3. Reduced borrowing power for future home buyers

This is somewhat related to point 1 discussed above as it has also been brought about by the recent sharp interest rate rises.

Lack of housing affordability, and the bank's strict lending criteria, will severely impact the ability of potential home buyers to be able to qualify for loans in the future.

Now under the higher interest rate structure, banks are not able to lend as much. A key factor in this is the Australian Prudential Regulation Authority (APRA), ensuring that banks still must continue to add a 3% "buffer" on top of current interest rate levels, when assessing loan applications.
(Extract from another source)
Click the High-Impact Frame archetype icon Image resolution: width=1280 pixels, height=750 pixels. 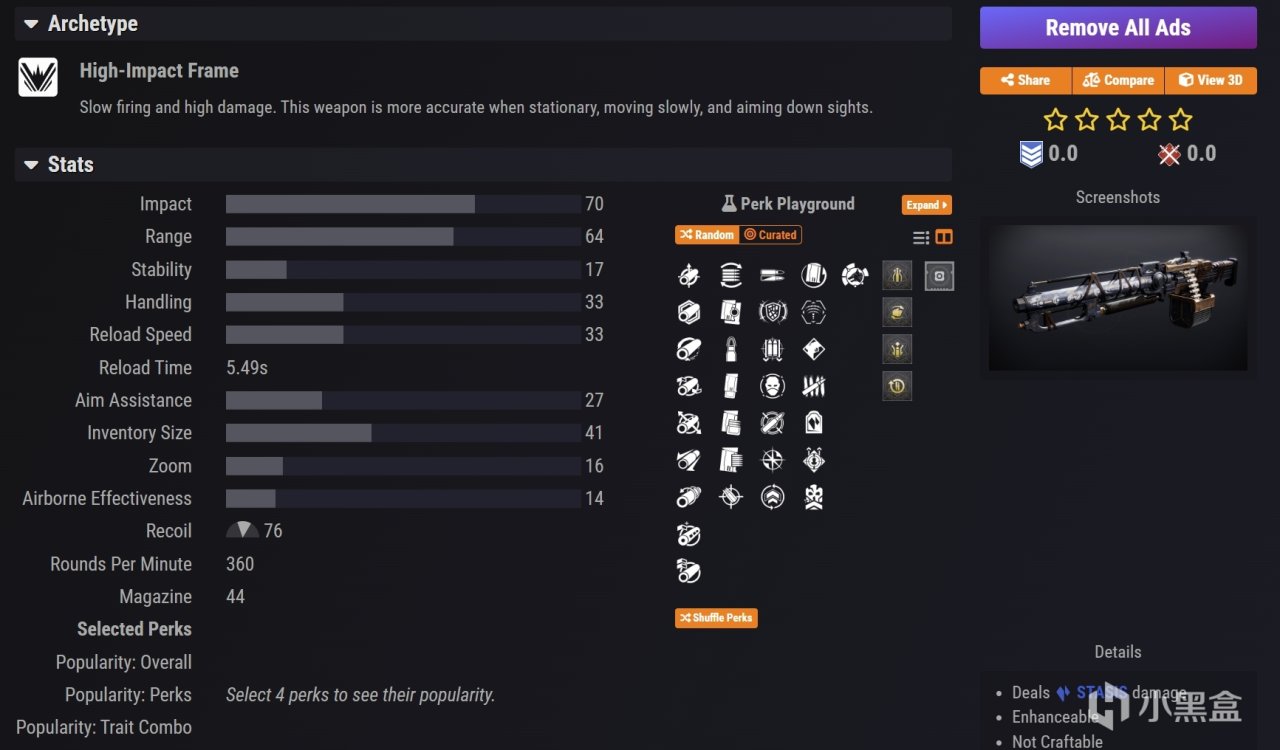pos(38,77)
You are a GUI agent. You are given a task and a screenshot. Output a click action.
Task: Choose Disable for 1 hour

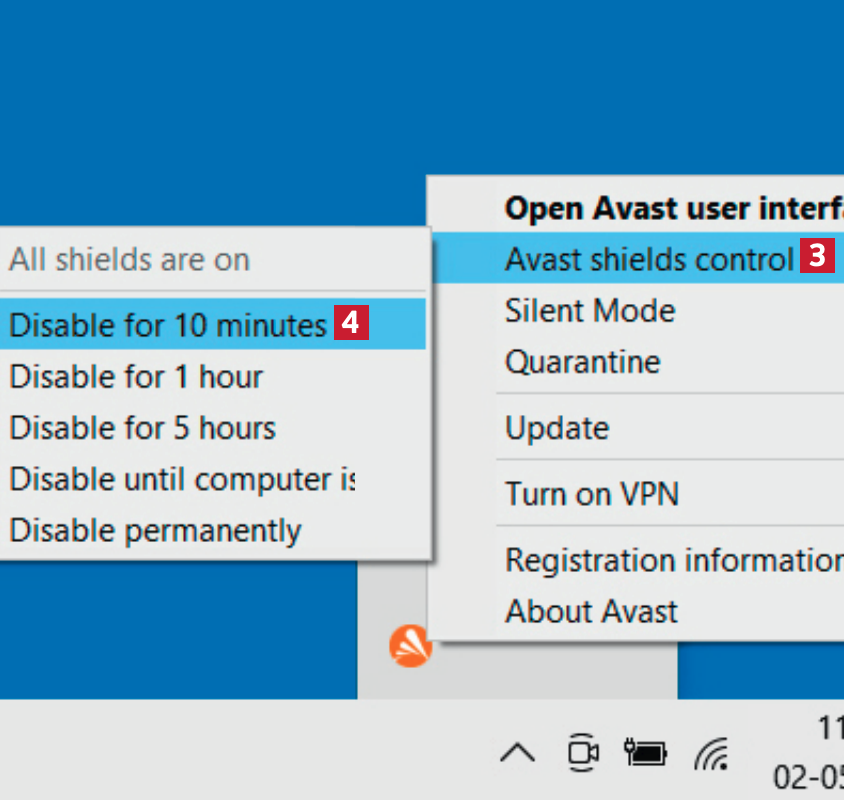click(x=136, y=377)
This lack of borrowing power is likely to be the biggest factor in forecasting where Australian house prices are headed, and it is clearly a negative one.

It is negative Australian housing articles like this, that are becoming a daily read across a range of news sources that are constantly pointing out the above 3 dynamics.
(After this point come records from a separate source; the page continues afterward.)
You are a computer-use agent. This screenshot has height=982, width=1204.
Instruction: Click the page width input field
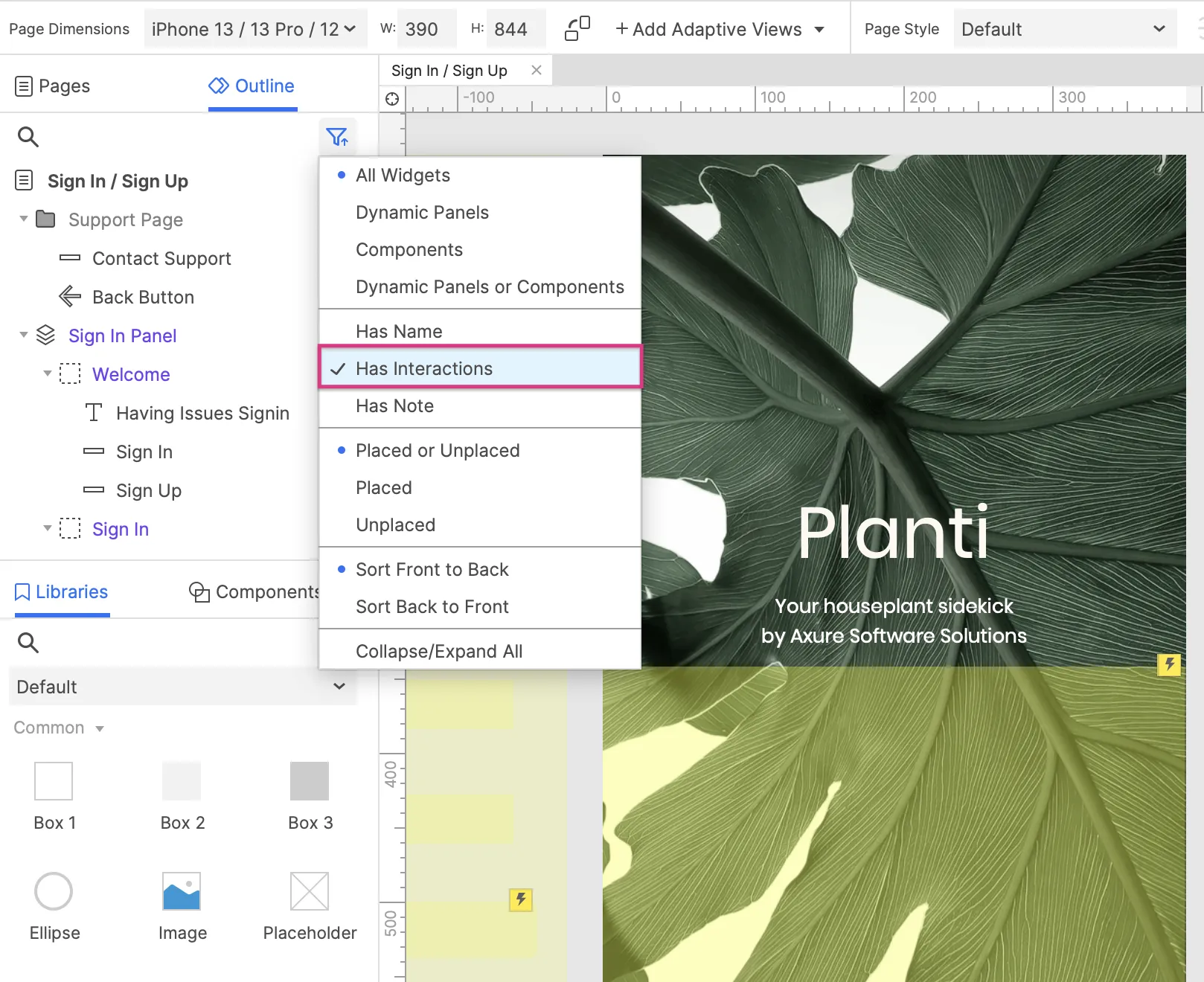(426, 29)
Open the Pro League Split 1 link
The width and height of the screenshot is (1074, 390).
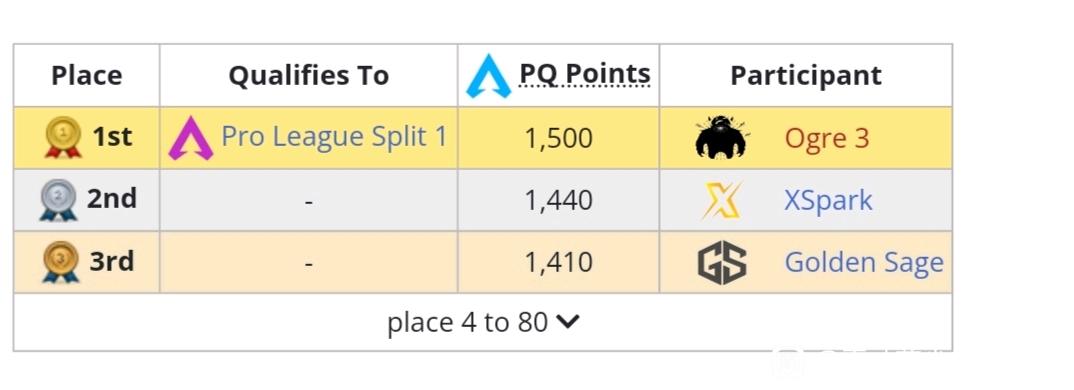[334, 136]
Is Australia headed for recession in 2023?

Only a few weeks ago for what it is worth, National Australia Bank's chief economist was at least expecting Australia to flirt with recession this year.

Whilst admittedly I wouldn't want to rely on economists' forecasts to determine a stock market stance, I think this is worth noting to some extent. That is in the context I touched on earlier that Australian stock valuations look far from "cheap".

Is this the likely backdrop where the ASX200 manages to experience less than a 10% drawdown from the highs? Will it likely bottom and commence a new bull market now when we cannot be sure if inflation and the rate hiking cycle has peaked?

At a minimum I suspect we should be quite cautious still if considering broad ASX200 exposure, and that there is a good chance of better entry levels later this year.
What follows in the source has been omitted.